Since returning to Australia, Mr Evans said his recovery had been difficult.

He is on a strict diet due to his condition and said he had not been able to eat properly since entering hotel quarantine.

“It has taken me two years to learn what I can eat,” he said.

“We ordered some food from Woolies and we wanted to get a toaster and a little frying pan so we could cook what I can eat.

“They went through our bag and took our little fry pan and toaster away.”

Mr Evans is also unable to sleep in the hotel bed.

“I have to sleep in a chair,” Mr Evans said.

Two doctors have separately written to NSW Health outlining Mr Evans’ condition and the threat to his life if he is not quarantined in his own home.

The requests were denied on all occasions.

Doctors appeal to NSW Health for exemption

A scar on Stephen's side.
NSW Health have now twice denied that request, saying Mr Evans has to remain in hotel quarantine.(Supplied)

In a letter to NSW Health, seen by the ABC, Mr Evans’ oncologist wrote it was “without doubt” in his medical interests to self-isolate at home.

“Stephen has been dealing with life-threatening cancer and now needs to recover from major surgery,” the doctor wrote.

“Stephen has consistently and diligently adhered to all medical advice throughout his treatment course with me … I do not have any reason to doubt his compliance with a minimum of two weeks of strictly adhered self-isolation at home.”

Another doctor and Mr Evans have also written to the NSW Quarantine Exemption Unit outlining his conditions and requirements.

Thick dust can be seen lying on the electrical outlets behind the television.
Stephen said the hotel he was forced to stay in was unclean and could compromise his health further.(Supplied)

“Stephen was only released from intensive care less than a week ago,” Mr Evans’s GP said.

In one of the letters sent in reply to Mr Evans, NSW Health said allowing him to leave self-isolation could endanger the community.

“A senior NSW Health Medical Officer, acting as a delegate of the Minister of Health and Medical Research, has carefully considered the reasons for your request and considered the risks to the community,” the letter read.

“I regret to advise you that your request for exemption is not provided.”

In a follow-up letter, a spokesperson from NSW Health said: “Unfortunately after the new information was reviewed we are still unable to grant your exemption.

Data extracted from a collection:
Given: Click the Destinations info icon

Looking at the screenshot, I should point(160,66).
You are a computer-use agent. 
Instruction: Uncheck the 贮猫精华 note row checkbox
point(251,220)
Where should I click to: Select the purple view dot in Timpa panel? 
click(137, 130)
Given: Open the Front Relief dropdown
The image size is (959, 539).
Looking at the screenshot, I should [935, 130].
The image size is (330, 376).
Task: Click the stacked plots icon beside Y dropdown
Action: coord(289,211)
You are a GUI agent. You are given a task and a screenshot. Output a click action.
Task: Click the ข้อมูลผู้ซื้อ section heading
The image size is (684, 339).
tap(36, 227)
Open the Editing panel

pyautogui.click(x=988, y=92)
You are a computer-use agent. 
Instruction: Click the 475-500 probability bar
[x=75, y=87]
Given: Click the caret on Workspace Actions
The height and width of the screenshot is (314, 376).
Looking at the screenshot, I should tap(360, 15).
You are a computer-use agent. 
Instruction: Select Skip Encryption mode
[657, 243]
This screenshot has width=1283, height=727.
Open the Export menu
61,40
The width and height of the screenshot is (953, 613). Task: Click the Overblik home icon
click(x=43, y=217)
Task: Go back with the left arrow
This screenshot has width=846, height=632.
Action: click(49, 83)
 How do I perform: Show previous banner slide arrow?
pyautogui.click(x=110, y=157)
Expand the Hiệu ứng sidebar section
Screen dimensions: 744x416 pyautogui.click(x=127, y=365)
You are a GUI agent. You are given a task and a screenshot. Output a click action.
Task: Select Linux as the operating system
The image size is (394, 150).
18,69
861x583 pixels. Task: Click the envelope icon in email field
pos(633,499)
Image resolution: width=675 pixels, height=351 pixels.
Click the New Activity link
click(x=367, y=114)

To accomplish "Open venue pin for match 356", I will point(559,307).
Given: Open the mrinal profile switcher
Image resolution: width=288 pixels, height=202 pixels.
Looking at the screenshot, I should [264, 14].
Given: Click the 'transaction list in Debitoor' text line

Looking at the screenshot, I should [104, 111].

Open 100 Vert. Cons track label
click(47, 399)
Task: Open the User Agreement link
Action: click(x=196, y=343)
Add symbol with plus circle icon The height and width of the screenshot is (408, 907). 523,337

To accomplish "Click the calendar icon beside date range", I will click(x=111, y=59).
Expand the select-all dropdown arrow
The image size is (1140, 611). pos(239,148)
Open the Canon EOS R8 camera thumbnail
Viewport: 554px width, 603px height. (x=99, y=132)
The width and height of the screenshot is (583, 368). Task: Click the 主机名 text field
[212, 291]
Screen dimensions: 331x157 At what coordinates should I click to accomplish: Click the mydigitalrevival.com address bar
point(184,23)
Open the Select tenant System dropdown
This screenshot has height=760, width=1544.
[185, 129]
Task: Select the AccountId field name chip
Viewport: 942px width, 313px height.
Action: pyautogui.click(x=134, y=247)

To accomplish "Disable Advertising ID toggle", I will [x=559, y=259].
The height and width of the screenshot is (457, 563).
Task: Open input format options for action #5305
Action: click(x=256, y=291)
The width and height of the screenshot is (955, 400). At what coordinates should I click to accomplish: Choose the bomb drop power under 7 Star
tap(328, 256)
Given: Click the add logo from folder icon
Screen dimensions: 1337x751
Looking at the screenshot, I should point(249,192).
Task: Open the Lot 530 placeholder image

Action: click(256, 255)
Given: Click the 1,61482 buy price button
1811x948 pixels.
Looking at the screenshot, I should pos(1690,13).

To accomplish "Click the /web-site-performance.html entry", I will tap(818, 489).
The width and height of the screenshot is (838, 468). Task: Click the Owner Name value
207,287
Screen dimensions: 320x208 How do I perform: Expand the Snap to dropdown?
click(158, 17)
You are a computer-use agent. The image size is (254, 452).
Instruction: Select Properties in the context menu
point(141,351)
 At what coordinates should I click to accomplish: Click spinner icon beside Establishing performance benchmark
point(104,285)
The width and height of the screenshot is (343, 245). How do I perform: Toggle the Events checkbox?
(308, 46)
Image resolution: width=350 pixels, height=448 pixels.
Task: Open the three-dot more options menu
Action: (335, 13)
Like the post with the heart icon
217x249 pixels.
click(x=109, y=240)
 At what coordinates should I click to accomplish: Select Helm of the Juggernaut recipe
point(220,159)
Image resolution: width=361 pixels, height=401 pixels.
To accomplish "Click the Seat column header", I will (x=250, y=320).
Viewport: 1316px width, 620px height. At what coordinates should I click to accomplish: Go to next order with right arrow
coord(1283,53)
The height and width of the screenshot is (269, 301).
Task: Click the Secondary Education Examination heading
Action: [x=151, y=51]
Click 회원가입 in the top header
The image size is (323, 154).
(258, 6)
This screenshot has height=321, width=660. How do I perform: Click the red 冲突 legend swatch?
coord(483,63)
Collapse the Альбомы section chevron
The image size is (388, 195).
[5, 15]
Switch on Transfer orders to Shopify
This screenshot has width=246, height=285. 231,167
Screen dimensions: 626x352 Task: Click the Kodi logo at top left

Exercise set>
[1] List every organization named in the article about Mr Evans's hotel quarantine.
[2] Echo back the passage of the article about Mr Evans's hotel quarantine from "Two doctors have" up to and including "on all occasions.".

Responses to the exercise>
[1] Woolies, NSW Health, the ABC, NSW Quarantine Exemption Unit

[2]
Two doctors have separately written to NSW Health outlining Mr Evans’ condition and the threat to his life if he is not quarantined in his own home.

The requests were denied on all occasions.